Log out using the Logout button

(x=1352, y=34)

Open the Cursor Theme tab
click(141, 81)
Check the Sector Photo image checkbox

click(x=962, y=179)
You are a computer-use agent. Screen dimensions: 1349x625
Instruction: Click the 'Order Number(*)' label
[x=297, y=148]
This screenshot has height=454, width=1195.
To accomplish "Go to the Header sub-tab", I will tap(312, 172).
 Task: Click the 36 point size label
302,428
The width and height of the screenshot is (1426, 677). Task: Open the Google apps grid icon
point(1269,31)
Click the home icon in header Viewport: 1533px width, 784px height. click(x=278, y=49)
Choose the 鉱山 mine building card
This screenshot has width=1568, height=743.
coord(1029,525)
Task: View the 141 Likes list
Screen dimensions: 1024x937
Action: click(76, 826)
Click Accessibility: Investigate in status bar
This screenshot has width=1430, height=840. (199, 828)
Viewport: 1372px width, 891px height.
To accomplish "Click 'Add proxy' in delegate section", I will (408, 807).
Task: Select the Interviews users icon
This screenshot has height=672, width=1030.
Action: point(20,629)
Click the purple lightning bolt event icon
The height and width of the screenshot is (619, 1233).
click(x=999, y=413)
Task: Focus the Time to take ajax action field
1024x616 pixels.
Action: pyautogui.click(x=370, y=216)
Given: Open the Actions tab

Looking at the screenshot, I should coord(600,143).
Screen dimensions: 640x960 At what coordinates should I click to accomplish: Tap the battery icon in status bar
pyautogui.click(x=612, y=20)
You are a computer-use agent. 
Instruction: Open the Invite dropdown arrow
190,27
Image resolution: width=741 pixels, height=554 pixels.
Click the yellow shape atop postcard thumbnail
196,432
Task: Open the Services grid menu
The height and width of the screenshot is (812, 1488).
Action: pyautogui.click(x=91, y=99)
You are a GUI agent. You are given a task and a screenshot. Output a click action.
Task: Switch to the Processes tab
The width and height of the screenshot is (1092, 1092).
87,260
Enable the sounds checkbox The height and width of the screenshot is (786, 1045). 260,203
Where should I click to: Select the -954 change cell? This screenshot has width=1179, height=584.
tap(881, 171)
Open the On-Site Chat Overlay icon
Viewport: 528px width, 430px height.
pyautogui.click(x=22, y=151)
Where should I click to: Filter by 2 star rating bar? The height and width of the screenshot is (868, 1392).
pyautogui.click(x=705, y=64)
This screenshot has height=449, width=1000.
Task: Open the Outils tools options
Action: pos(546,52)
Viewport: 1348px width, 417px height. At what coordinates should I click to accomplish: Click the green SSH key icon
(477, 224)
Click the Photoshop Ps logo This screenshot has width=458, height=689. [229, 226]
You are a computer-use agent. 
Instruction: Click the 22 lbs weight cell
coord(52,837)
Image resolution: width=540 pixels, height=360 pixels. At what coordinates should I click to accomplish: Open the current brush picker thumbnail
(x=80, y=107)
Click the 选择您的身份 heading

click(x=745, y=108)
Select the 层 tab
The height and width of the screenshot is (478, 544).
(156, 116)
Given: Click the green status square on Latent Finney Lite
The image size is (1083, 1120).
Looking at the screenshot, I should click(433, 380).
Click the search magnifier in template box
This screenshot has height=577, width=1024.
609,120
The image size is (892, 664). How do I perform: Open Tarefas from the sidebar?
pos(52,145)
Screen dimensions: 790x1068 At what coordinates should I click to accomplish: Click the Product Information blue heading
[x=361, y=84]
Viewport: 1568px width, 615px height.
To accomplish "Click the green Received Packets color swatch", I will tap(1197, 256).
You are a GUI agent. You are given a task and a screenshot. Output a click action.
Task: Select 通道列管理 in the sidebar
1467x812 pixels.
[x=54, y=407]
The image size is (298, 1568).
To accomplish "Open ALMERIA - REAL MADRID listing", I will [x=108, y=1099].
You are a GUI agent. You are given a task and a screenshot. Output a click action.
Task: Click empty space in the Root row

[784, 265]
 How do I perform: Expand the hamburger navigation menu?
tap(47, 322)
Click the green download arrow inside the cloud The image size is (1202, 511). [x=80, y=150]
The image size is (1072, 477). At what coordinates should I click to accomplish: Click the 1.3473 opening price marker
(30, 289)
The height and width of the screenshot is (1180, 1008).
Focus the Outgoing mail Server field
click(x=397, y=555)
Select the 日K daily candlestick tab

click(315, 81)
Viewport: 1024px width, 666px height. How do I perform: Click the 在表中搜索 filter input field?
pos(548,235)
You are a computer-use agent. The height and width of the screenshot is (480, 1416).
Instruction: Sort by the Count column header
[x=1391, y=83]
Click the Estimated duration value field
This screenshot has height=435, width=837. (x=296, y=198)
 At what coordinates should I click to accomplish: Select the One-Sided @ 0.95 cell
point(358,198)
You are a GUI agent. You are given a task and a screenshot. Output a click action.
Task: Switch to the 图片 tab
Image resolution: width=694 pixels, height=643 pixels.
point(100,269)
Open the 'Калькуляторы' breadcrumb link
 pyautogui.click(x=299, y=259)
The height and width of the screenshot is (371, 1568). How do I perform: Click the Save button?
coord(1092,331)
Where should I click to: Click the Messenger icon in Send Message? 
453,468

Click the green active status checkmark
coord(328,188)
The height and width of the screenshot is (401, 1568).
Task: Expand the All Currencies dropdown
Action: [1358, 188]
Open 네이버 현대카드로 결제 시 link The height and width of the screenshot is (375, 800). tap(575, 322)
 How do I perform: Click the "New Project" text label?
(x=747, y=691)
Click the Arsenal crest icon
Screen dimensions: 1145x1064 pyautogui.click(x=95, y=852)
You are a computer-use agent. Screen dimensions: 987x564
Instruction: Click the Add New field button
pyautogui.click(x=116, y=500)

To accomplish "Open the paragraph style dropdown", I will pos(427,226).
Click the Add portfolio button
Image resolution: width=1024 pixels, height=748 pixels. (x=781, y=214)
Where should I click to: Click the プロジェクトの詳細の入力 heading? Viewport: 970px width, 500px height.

- [Task description] Restate the data above word for word. Leave nothing out.

- [Response for this exercise]
Log out using the Logout button

(x=1352, y=34)

Open the Cursor Theme tab
click(141, 81)
Check the Sector Photo image checkbox

click(x=962, y=179)
You are a computer-use agent. Screen dimensions: 1349x625
Instruction: Click the 'Order Number(*)' label
[x=297, y=148]
This screenshot has height=454, width=1195.
To accomplish "Go to the Header sub-tab", I will tap(312, 172).
 Task: Click the 36 point size label
302,428
The width and height of the screenshot is (1426, 677). Task: Open the Google apps grid icon
point(1269,31)
Click the home icon in header Viewport: 1533px width, 784px height. click(x=278, y=49)
Choose the 鉱山 mine building card
This screenshot has width=1568, height=743.
coord(1029,525)
Task: View the 141 Likes list
Screen dimensions: 1024x937
Action: click(76, 826)
Click Accessibility: Investigate in status bar
This screenshot has width=1430, height=840. (199, 828)
Viewport: 1372px width, 891px height.
To accomplish "Click 'Add proxy' in delegate section", I will (408, 807).
Task: Select the Interviews users icon
This screenshot has height=672, width=1030.
Action: point(20,629)
Click the purple lightning bolt event icon
The height and width of the screenshot is (619, 1233).
click(x=999, y=413)
Task: Focus the Time to take ajax action field
1024x616 pixels.
Action: pyautogui.click(x=370, y=216)
Given: Open the Actions tab

Looking at the screenshot, I should coord(600,143).
Screen dimensions: 640x960 At what coordinates should I click to accomplish: Tap the battery icon in status bar
pyautogui.click(x=612, y=20)
You are a computer-use agent. 
Instruction: Open the Invite dropdown arrow
190,27
Image resolution: width=741 pixels, height=554 pixels.
Click the yellow shape atop postcard thumbnail
196,432
Task: Open the Services grid menu
The height and width of the screenshot is (812, 1488).
Action: pyautogui.click(x=91, y=99)
You are a GUI agent. You are given a task and a screenshot. Output a click action.
Task: Switch to the Processes tab
The width and height of the screenshot is (1092, 1092).
87,260
Enable the sounds checkbox The height and width of the screenshot is (786, 1045). 260,203
Where should I click to: Select the -954 change cell? This screenshot has width=1179, height=584.
tap(881, 171)
Open the On-Site Chat Overlay icon
Viewport: 528px width, 430px height.
pyautogui.click(x=22, y=151)
Where should I click to: Filter by 2 star rating bar? The height and width of the screenshot is (868, 1392).
pyautogui.click(x=705, y=64)
This screenshot has height=449, width=1000.
Task: Open the Outils tools options
Action: pos(546,52)
Viewport: 1348px width, 417px height. At what coordinates should I click to accomplish: Click the green SSH key icon
(477, 224)
Click the Photoshop Ps logo This screenshot has width=458, height=689. [229, 226]
You are a computer-use agent. 
Instruction: Click the 22 lbs weight cell
coord(52,837)
Image resolution: width=540 pixels, height=360 pixels. At what coordinates should I click to accomplish: Open the current brush picker thumbnail
(x=80, y=107)
Click the 选择您的身份 heading

click(x=745, y=108)
Select the 层 tab
The height and width of the screenshot is (478, 544).
(156, 116)
Given: Click the green status square on Latent Finney Lite
The image size is (1083, 1120).
Looking at the screenshot, I should click(433, 380).
Click the search magnifier in template box
This screenshot has height=577, width=1024.
609,120
The image size is (892, 664). How do I perform: Open Tarefas from the sidebar?
pos(52,145)
Screen dimensions: 790x1068 At what coordinates should I click to accomplish: Click the Product Information blue heading
[x=361, y=84]
Viewport: 1568px width, 615px height.
To accomplish "Click the green Received Packets color swatch", I will tap(1197, 256).
You are a GUI agent. You are given a task and a screenshot. Output a click action.
Task: Select 通道列管理 in the sidebar
1467x812 pixels.
[x=54, y=407]
The image size is (298, 1568).
To accomplish "Open ALMERIA - REAL MADRID listing", I will [x=108, y=1099].
You are a GUI agent. You are given a task and a screenshot. Output a click action.
Task: Click empty space in the Root row

[784, 265]
 How do I perform: Expand the hamburger navigation menu?
tap(47, 322)
Click the green download arrow inside the cloud The image size is (1202, 511). [x=80, y=150]
The image size is (1072, 477). At what coordinates should I click to accomplish: Click the 1.3473 opening price marker
(30, 289)
The height and width of the screenshot is (1180, 1008).
Focus the Outgoing mail Server field
click(x=397, y=555)
Select the 日K daily candlestick tab

click(315, 81)
Viewport: 1024px width, 666px height. How do I perform: Click the 在表中搜索 filter input field?
pos(548,235)
You are a computer-use agent. The height and width of the screenshot is (480, 1416).
Instruction: Sort by the Count column header
[x=1391, y=83]
Click the Estimated duration value field
This screenshot has height=435, width=837. (x=296, y=198)
 At what coordinates should I click to accomplish: Select the One-Sided @ 0.95 cell
point(358,198)
You are a GUI agent. You are given a task and a screenshot. Output a click action.
Task: Switch to the 图片 tab
Image resolution: width=694 pixels, height=643 pixels.
point(100,269)
Open the 'Калькуляторы' breadcrumb link
 pyautogui.click(x=299, y=259)
The height and width of the screenshot is (371, 1568). How do I perform: Click the Save button?
coord(1092,331)
Where should I click to: Click the Messenger icon in Send Message? 
453,468

Click the green active status checkmark
coord(328,188)
The height and width of the screenshot is (401, 1568).
Task: Expand the All Currencies dropdown
Action: [1358, 188]
Open 네이버 현대카드로 결제 시 link The height and width of the screenshot is (375, 800). tap(575, 322)
 How do I perform: Click the "New Project" text label?
(x=747, y=691)
Click the Arsenal crest icon
Screen dimensions: 1145x1064 pyautogui.click(x=95, y=852)
You are a computer-use agent. Screen dimensions: 987x564
Instruction: Click the Add New field button
pyautogui.click(x=116, y=500)

To accomplish "Open the paragraph style dropdown", I will pos(427,226).
Click the Add portfolio button
Image resolution: width=1024 pixels, height=748 pixels. (x=781, y=214)
Where should I click to: Click the プロジェクトの詳細の入力 heading? Viewport: 970px width, 500px height.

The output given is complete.